**Direction**
Swap "checkbox" for "tick box" in every line of the listing below, leaving everything else unchanged. Omit the pictures from your answer.

**Given data**

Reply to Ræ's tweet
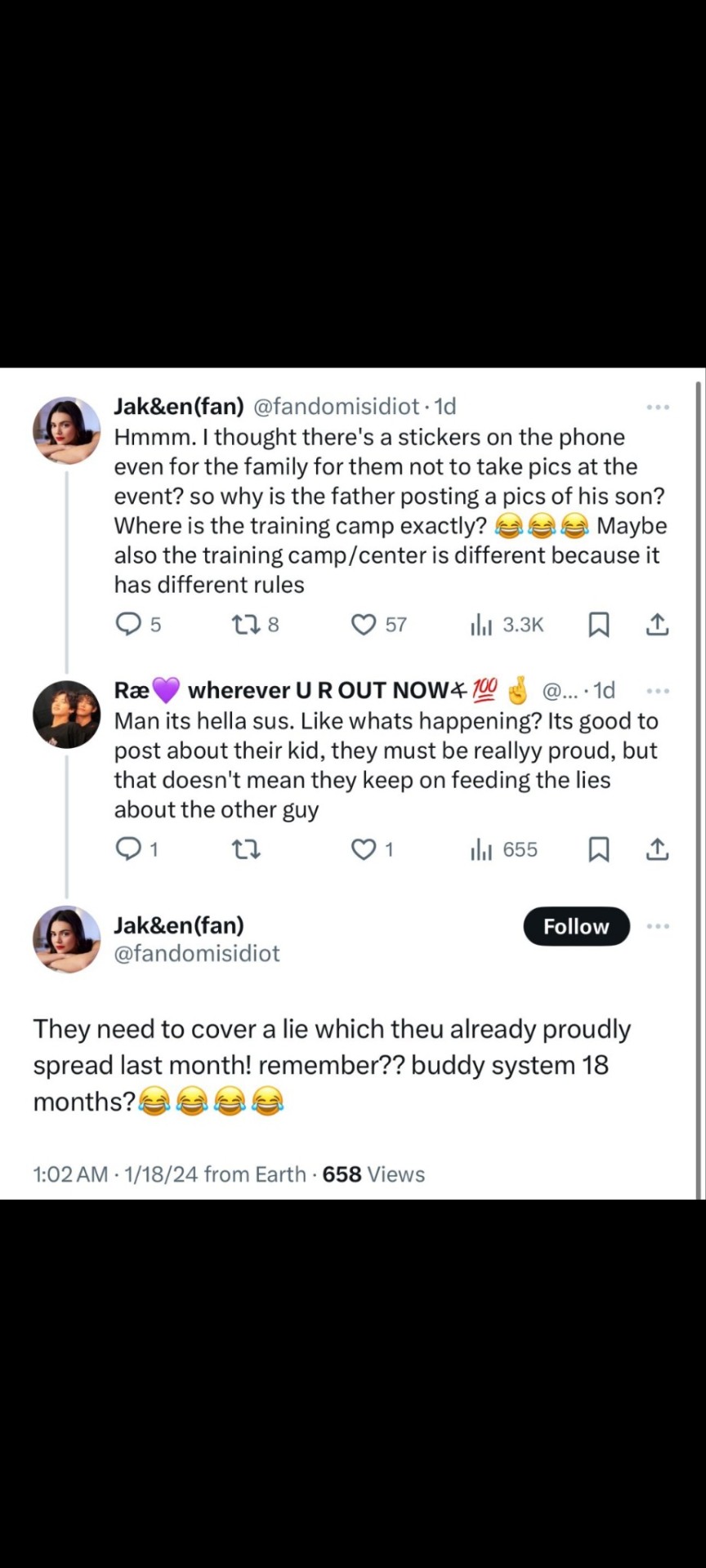Viewport: 706px width, 1568px height. pos(128,850)
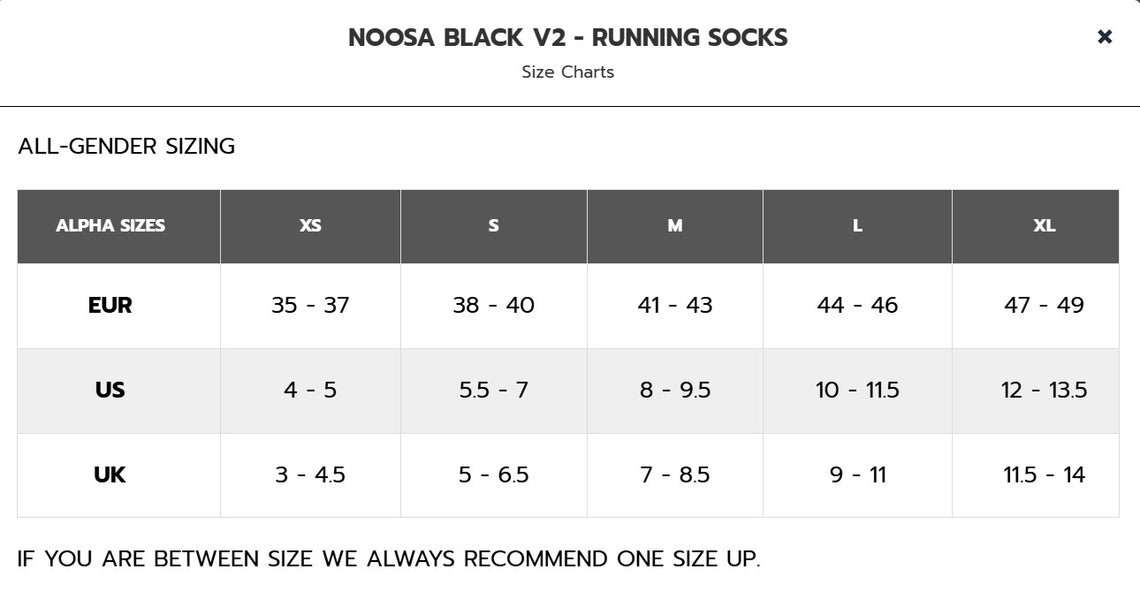Select the UK 3 - 4.5 cell
The image size is (1140, 607).
coord(310,475)
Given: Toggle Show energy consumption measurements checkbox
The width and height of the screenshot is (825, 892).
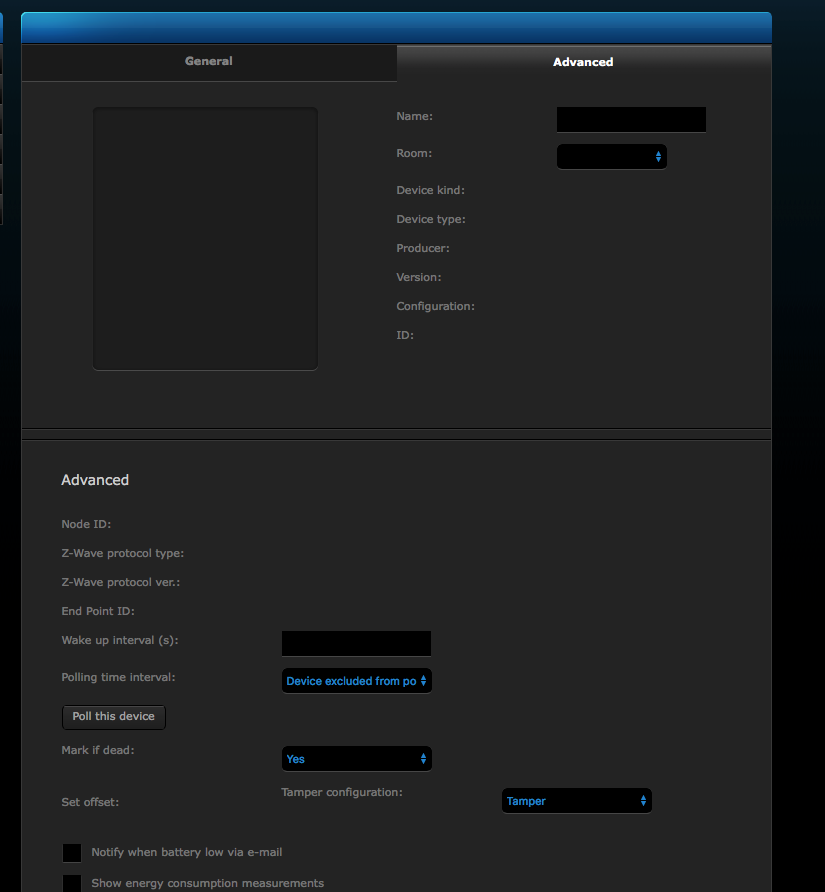Looking at the screenshot, I should click(x=72, y=884).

**Worked solution**
Reply to Ræ's tweet
Viewport: 706px width, 1568px height. pos(128,850)
Select the UK 3 - 4.5 cell
The image size is (1140, 607).
coord(310,475)
Given: Toggle Show energy consumption measurements tick box
The width and height of the screenshot is (825, 892).
Looking at the screenshot, I should click(x=72, y=884).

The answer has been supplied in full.